### AIM OF THE TASK
Transcribe exactly everything in the data below from the line containing "Given: Click the EPG book icon" down to the line containing "The image size is (1538, 738).", both lines included and nothing further.

BEGIN SOURCE DATA

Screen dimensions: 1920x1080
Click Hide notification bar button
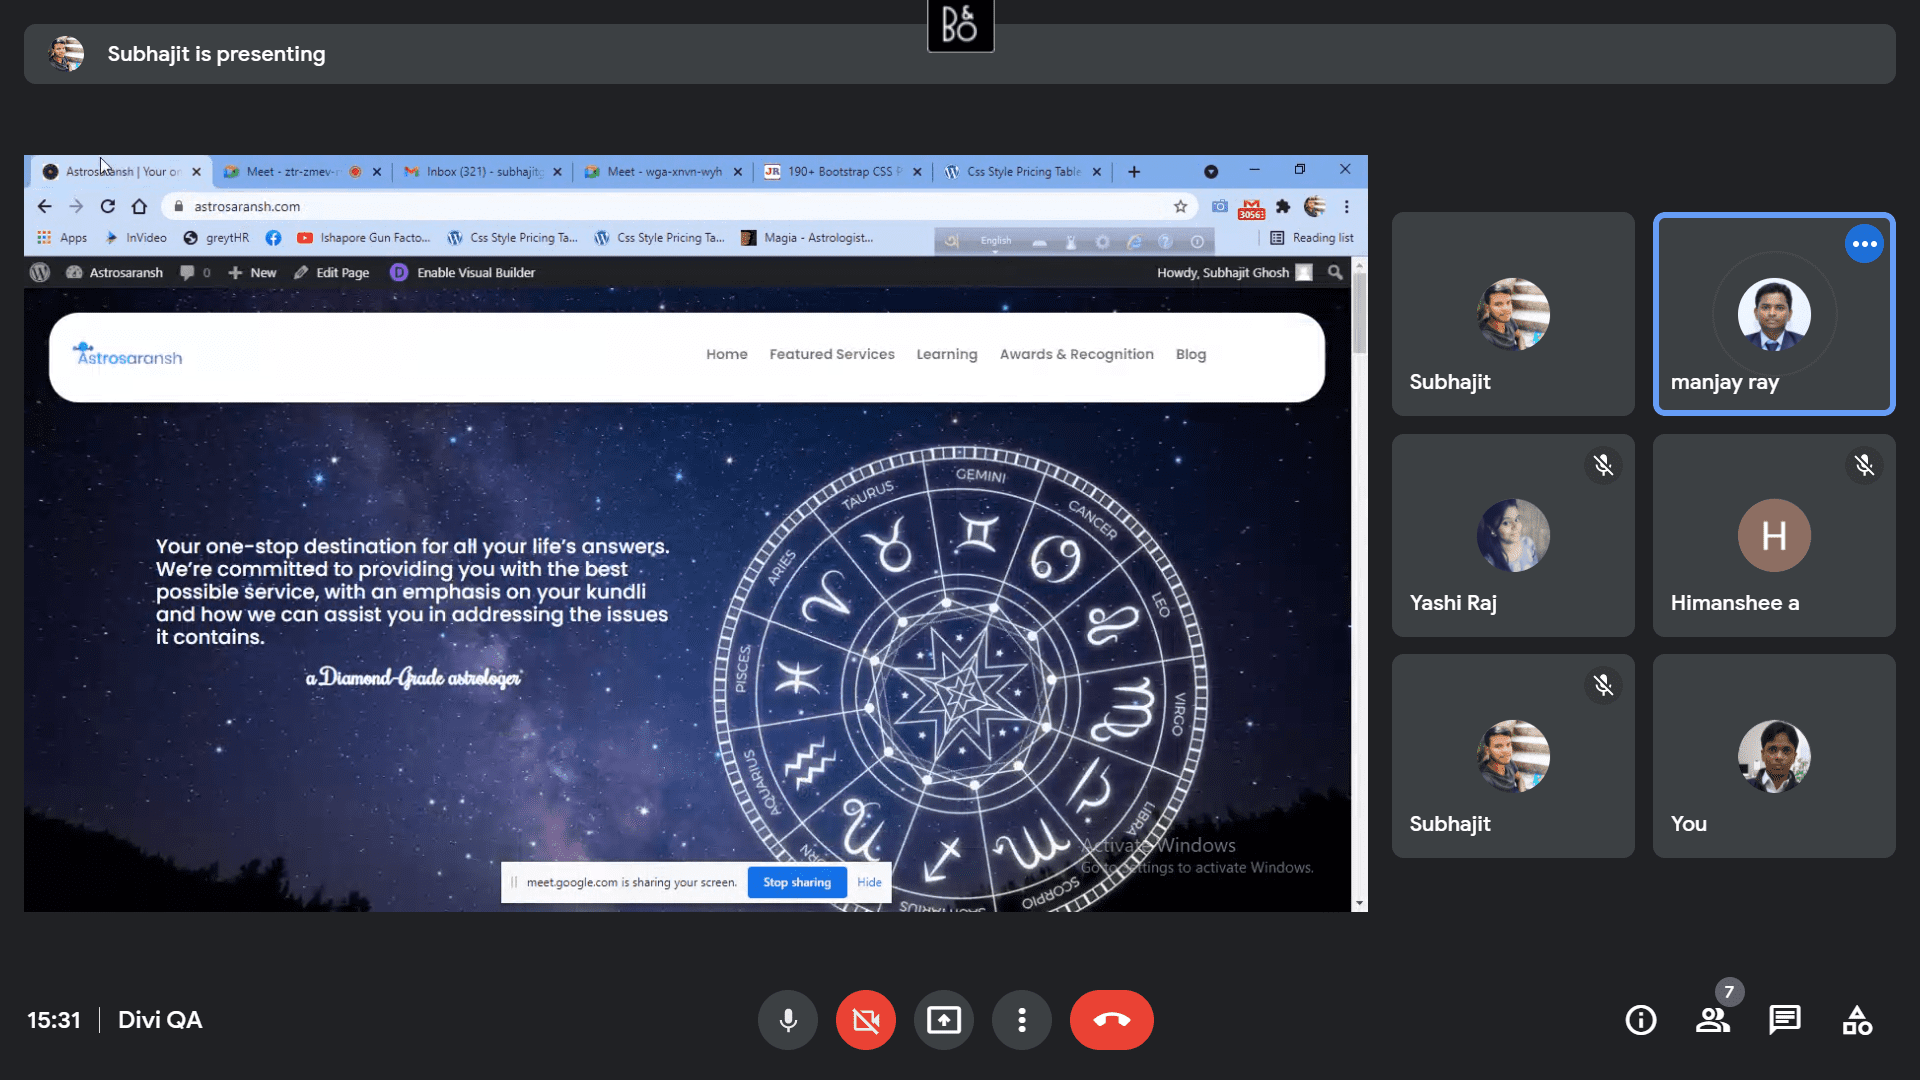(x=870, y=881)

END SOURCE DATA
BEGIN SOURCE DATA

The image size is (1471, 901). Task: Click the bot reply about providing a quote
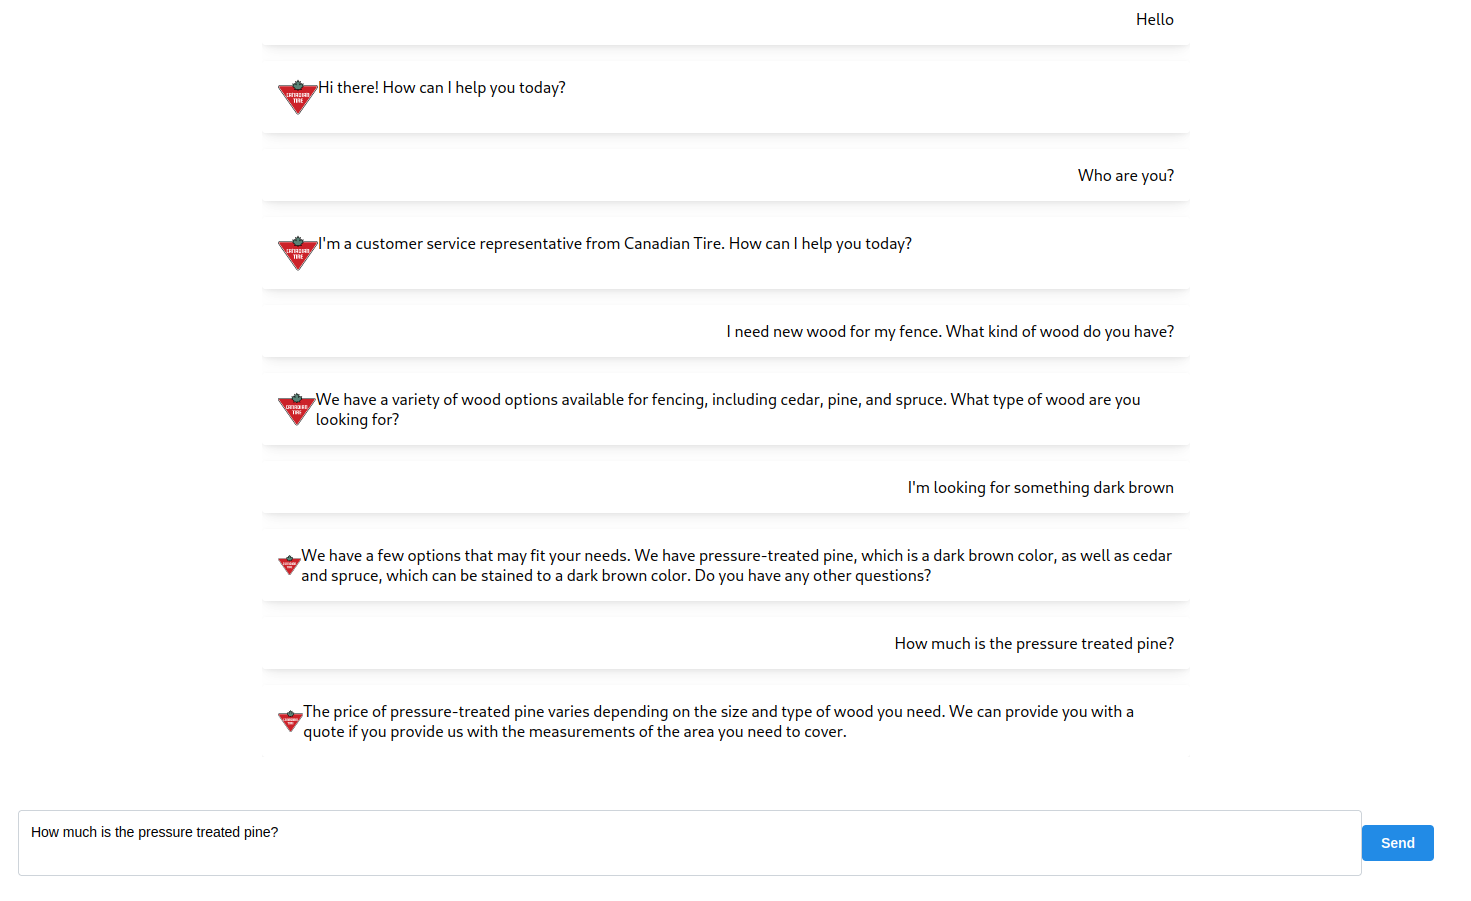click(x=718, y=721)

END SOURCE DATA
BEGIN SOURCE DATA

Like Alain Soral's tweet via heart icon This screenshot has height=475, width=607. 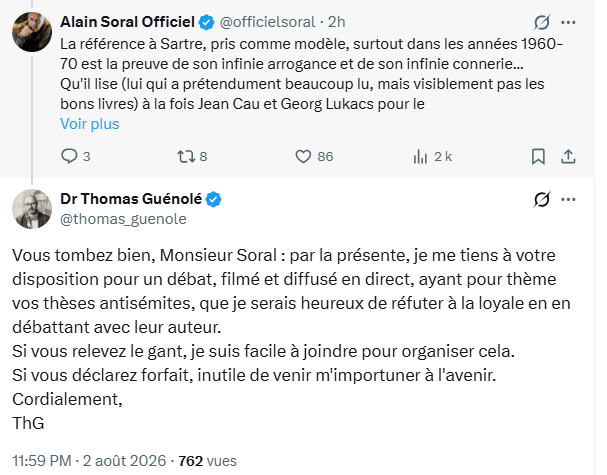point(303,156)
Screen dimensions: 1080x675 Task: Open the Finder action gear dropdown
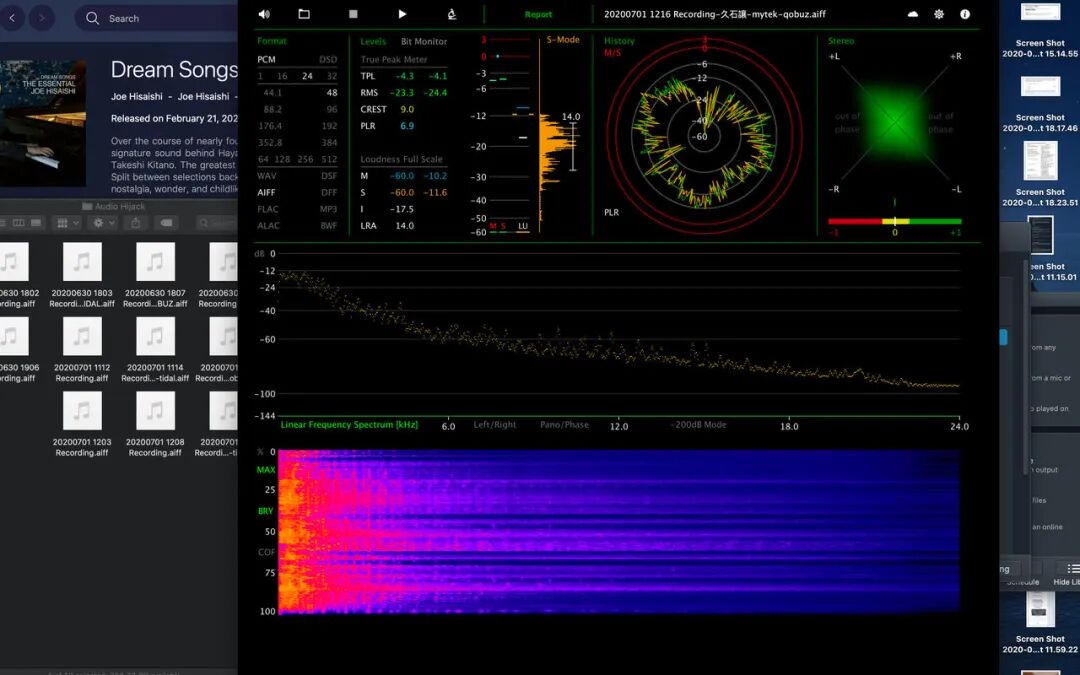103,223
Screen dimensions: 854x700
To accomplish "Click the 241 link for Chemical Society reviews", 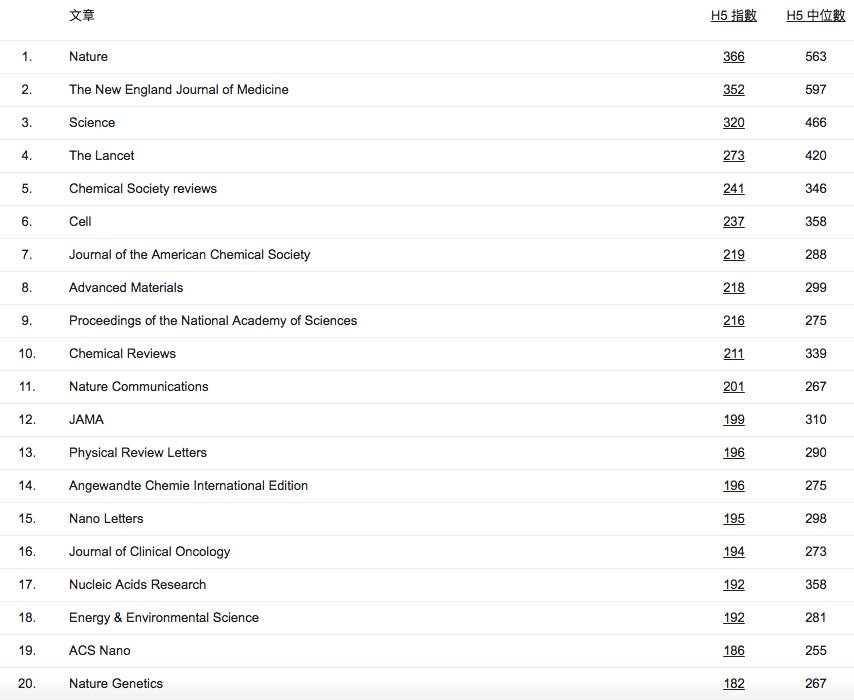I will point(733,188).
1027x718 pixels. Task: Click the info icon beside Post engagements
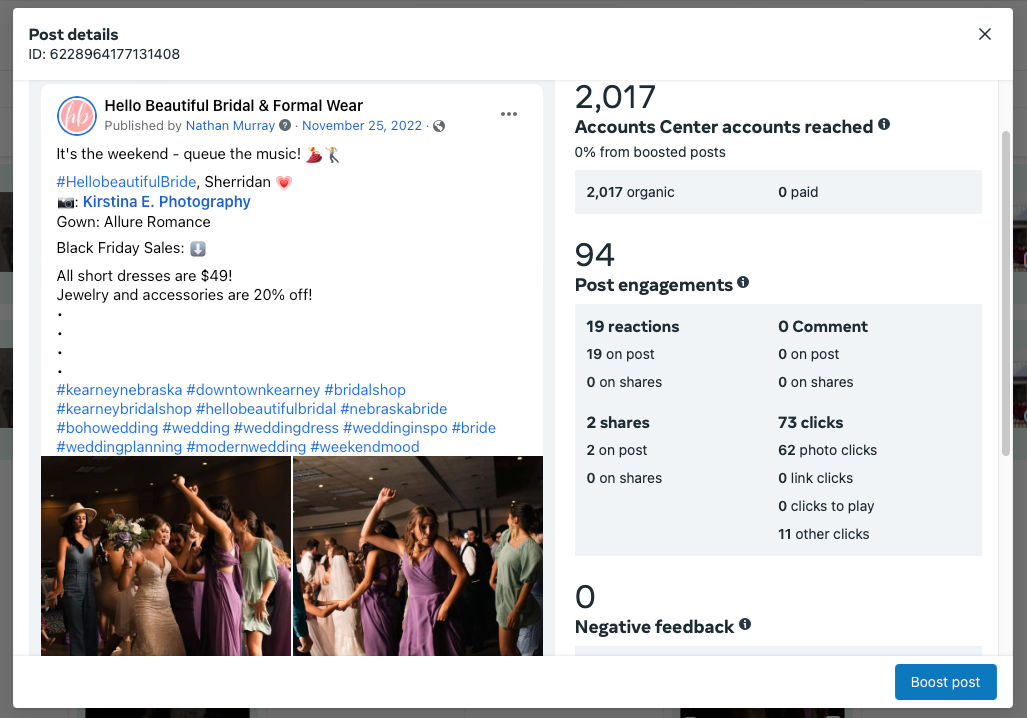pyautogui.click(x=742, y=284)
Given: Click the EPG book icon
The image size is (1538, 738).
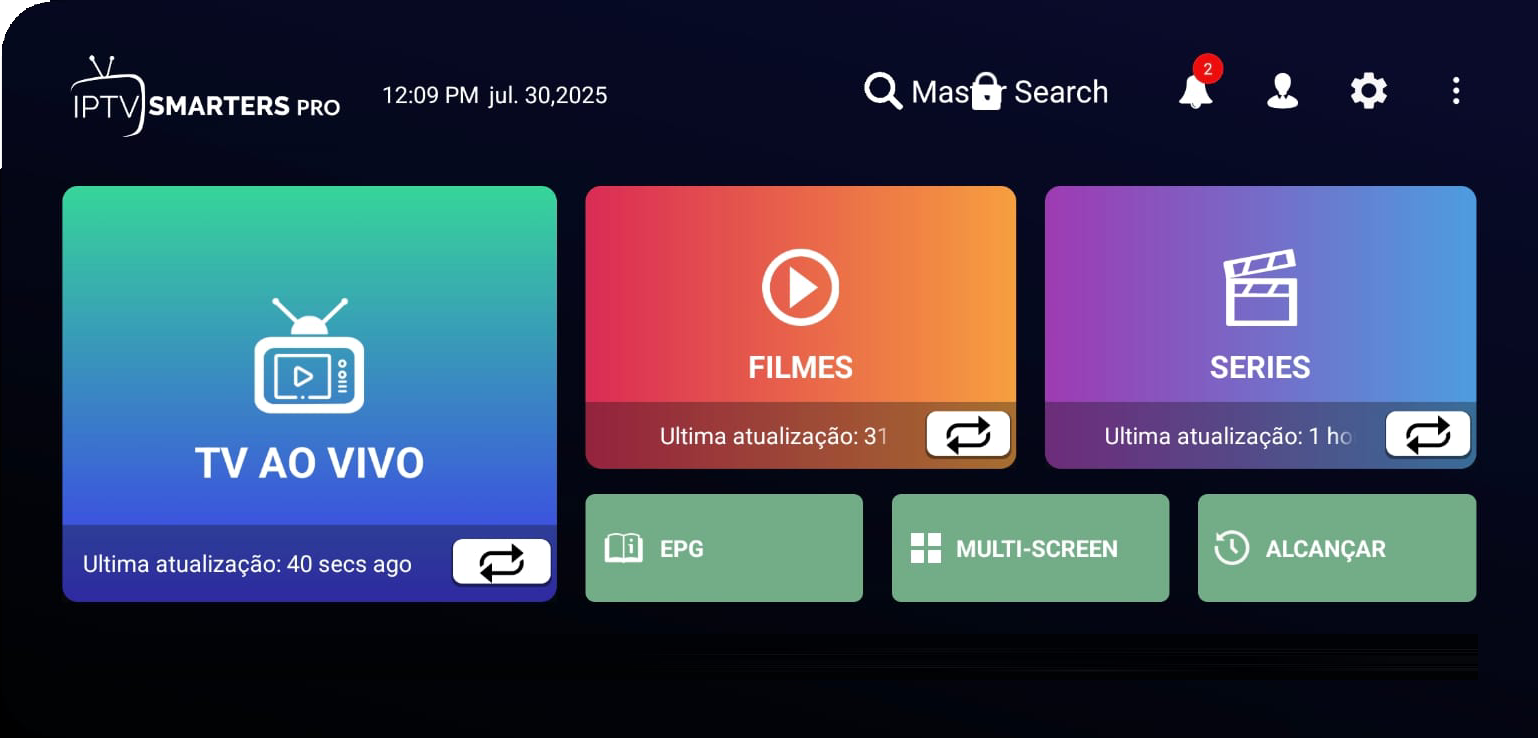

END SOURCE DATA

### RESPONSE BELOW
Given: Click the EPG book icon
The image size is (1538, 738).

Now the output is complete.